“O estresse faz parte da vida humana desde tempos imemoriais e é fundamental como mecanismo de sobrevivência. É causado por reações automáticas da nossa fisiologia que visam adaptação a mudanças, quer sejam elas negativas ou positivas. Assim como ser assaltado gera uma reação de estresse no organismo, ganhar na loteria também o faz. Isso porque, qualquer situação nova ou inesperada, trás consigo uma carga de mudança e novas demandas adaptativas” assim escreveu meu amigo, médico especialista em medicina do esporte e fisiatria do Hospital Einstein, Dr. Mário Sérgio Vieira. Neste artigo gostaria de me aprofundar neste paradoxo e te apresentar como o estresse pode de um lado mobilizar forças para nosso crescimento e por outro, sem dúvida alguma, nos destruir.
Qualquer ameaça, seja ela real ou imaginada, desencadeia uma série de descargas emocionais e fisiológicas de defesa, cunhada pela ciência de resposta do estresse. A famosa reação “luta-fuga-desmaio” é conhecida por criar condições neuro-hormonais e bioquímicas que colocam a pessoa potencialmente pronta para lutar, fugir ou fingir de morta, tudo com um único objetivo: sobreviver!

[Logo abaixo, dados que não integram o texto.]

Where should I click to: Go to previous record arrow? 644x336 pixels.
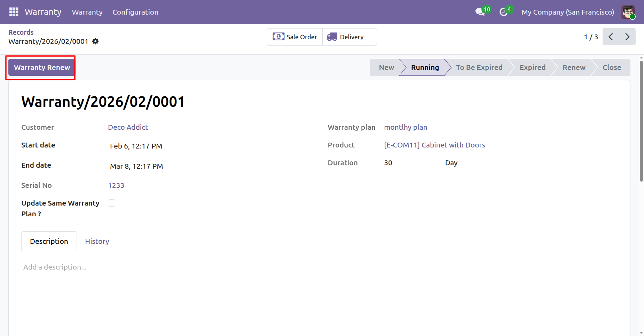[611, 37]
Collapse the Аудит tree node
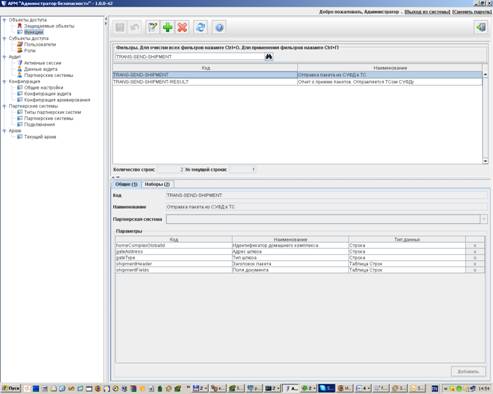The height and width of the screenshot is (394, 493). point(4,57)
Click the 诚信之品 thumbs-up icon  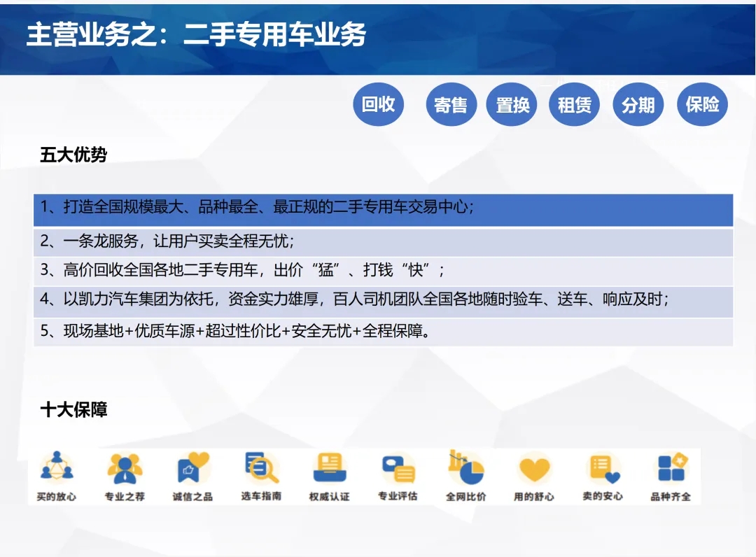(x=193, y=467)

Nossa sobrevivência depende diretamente da nossa capacidade de criar condições físicas e emocionais para enfrentarmos os desafios que se apresentam, e, não menos importante,
criar condições de relaxar depois que a turbulência passar. Isso é essencial para permitir que o sistema corpo-mente se regenere. Esse mecanismo de defesa, cuja eficiência a médio prazo depende do estado de tensão e alerta, e do estado de relaxamento, favorece a adaptação biológica e psíquica, cria robustez, inteligência e virtudes para serem usadas em outras ocasiões.

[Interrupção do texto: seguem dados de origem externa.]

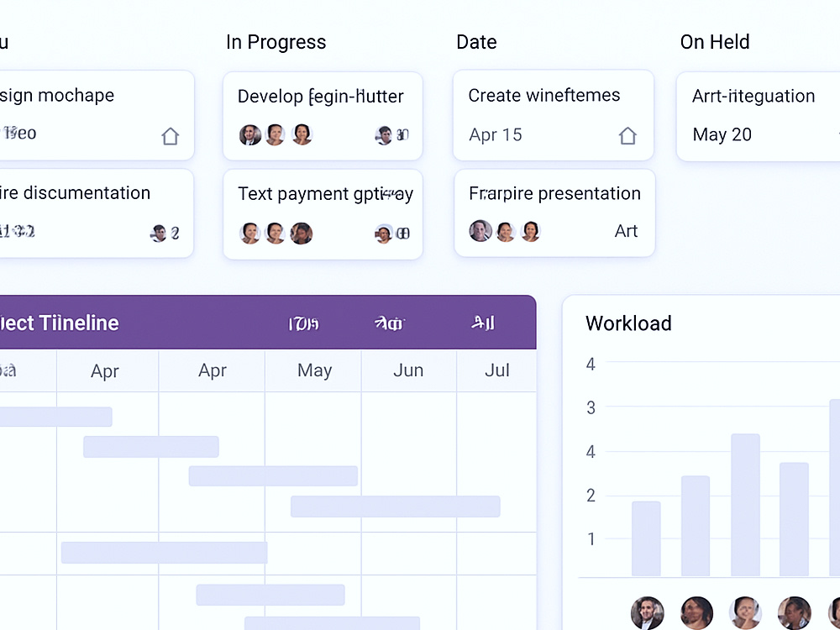Click home icon on Create wineftemes card

point(627,135)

A resposta de alerta que nos coloca em estresse está muito bem programada no nosso sistema biológico, já que foi herdada de nossos ancestrais que viviam em selvas correndo toda sorte de riscos. Não precisamos pensar em nada, quando a questão é nossa sobrevivência e respondemos de imediato acionando o sistema adrenérgico (sistema nervoso simpático) de defesa. Não é bem assim com a resposta de relaxamento, lamentavelmente. Esse mecanismo tão importante de reparo pós estresse ainda não é automático em nós. Para alcançar essa fase, na qual o sistema nervoso parassimpático é o principal ator, temos que nos esforçar.
Não vivemos em selvas, muito embora as ameaças não sejam menos perigosas do que naquela época. Os desafios de hoje que ameaçam nossa integridade física, mental e espiritual são inúmeros, concomitantes e complexos. Isso faz muita diferença. Distinto do que era no passado na selva, que ao enfrentar um animal voltávamos para um refúgio e tínhamos tempo para nos restaurar, hoje esse tempo não existe. Ele precisa ser criado!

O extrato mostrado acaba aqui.